Sem: semantic entity level version control CLI built with tree-sitter
⚓ Rust 📅 2026-04-19 👤 surdeus 👁️ 4I've been researching and working on a CLI tool called sem that diffs code at the entity level (functions, classes, structs) instead of raw lines. Written in Rust, open source.
The motivation came from feeding diffs to LLMs. Line-level diffs are optimized for human eyes scanning a terminal, but when you feed a git diff to a model, most of those tokens are context lines, hunk headers, and unchanged code. I ran some attention score experiments and found the model concentrates significantly better on semantic diffs than raw git diffs.

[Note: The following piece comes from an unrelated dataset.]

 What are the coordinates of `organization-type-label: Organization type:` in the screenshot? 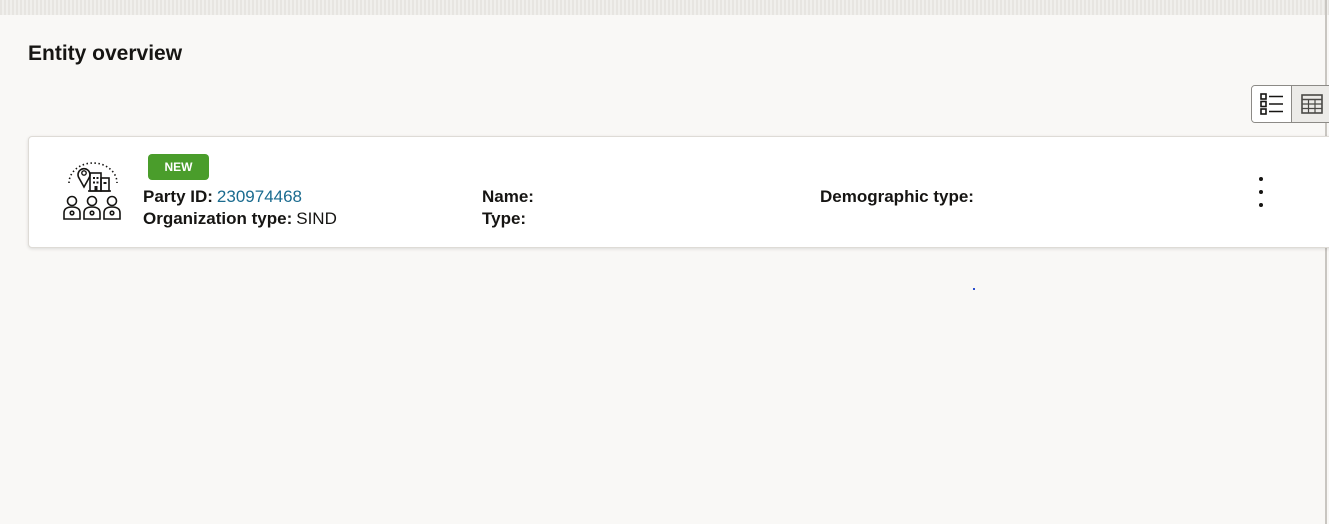 It's located at (218, 218).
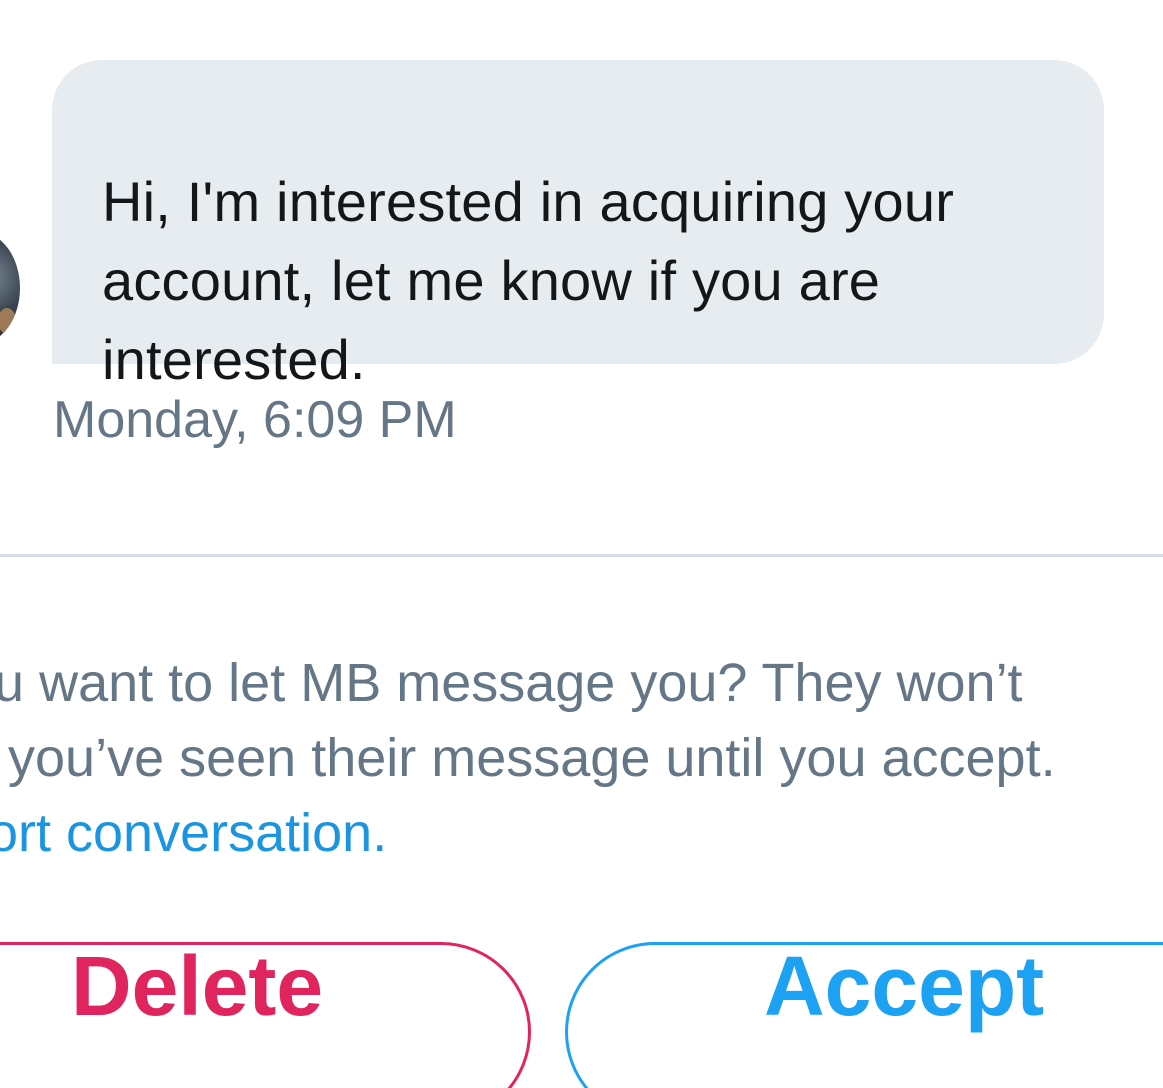 Image resolution: width=1163 pixels, height=1088 pixels. I want to click on delete-button-label: Delete, so click(198, 986).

sem uses tree-sitter to extract entities and diffs at that level. Instead of lines with +/- noise, you get exact entity changes: which struct changed, which function was added, which ones were modified. It also builds a cross-file dependency graph with petgraph and does transitive impact analysis via BFS.
Commands:
- sem diff - entity-level diff with word-level inline highlights
- sem entities - list all entities in a file with their line ranges
- sem impact - show what breaks if an entity changes
- sem blame - git blame at the entity level
- sem log - track how an entity evolved over time
- sem context - token-budgeted context for LLMs
Parsers for Rust, Python, TypeScript, Go, Java, C, C++, C#, Ruby, Bash, Swift, Kotlin, plus JSON, YAML, TOML, Markdown, CSV.
There's also an extension of this research study towards a git merge driver called Weave that plugs into git via .gitattributes and resolves conflicts at the entity level. Two developers editing different methods in the same class get a clean merge instead of a conflict.
I wrote up the algorithmic decisions (structural hashing with xxHash64, three-phase entity matching, BFS vs DFS for impact analysis, Rayon for parallel parsing) here: Building Semantic Version Control in Rust
Install: brew install sem-cli
GitHub: https://github.com/Ataraxy-Labs/sem
Happy to answer any questions about the tree-sitter integration or the graph approach. Always eager for constructive criticism.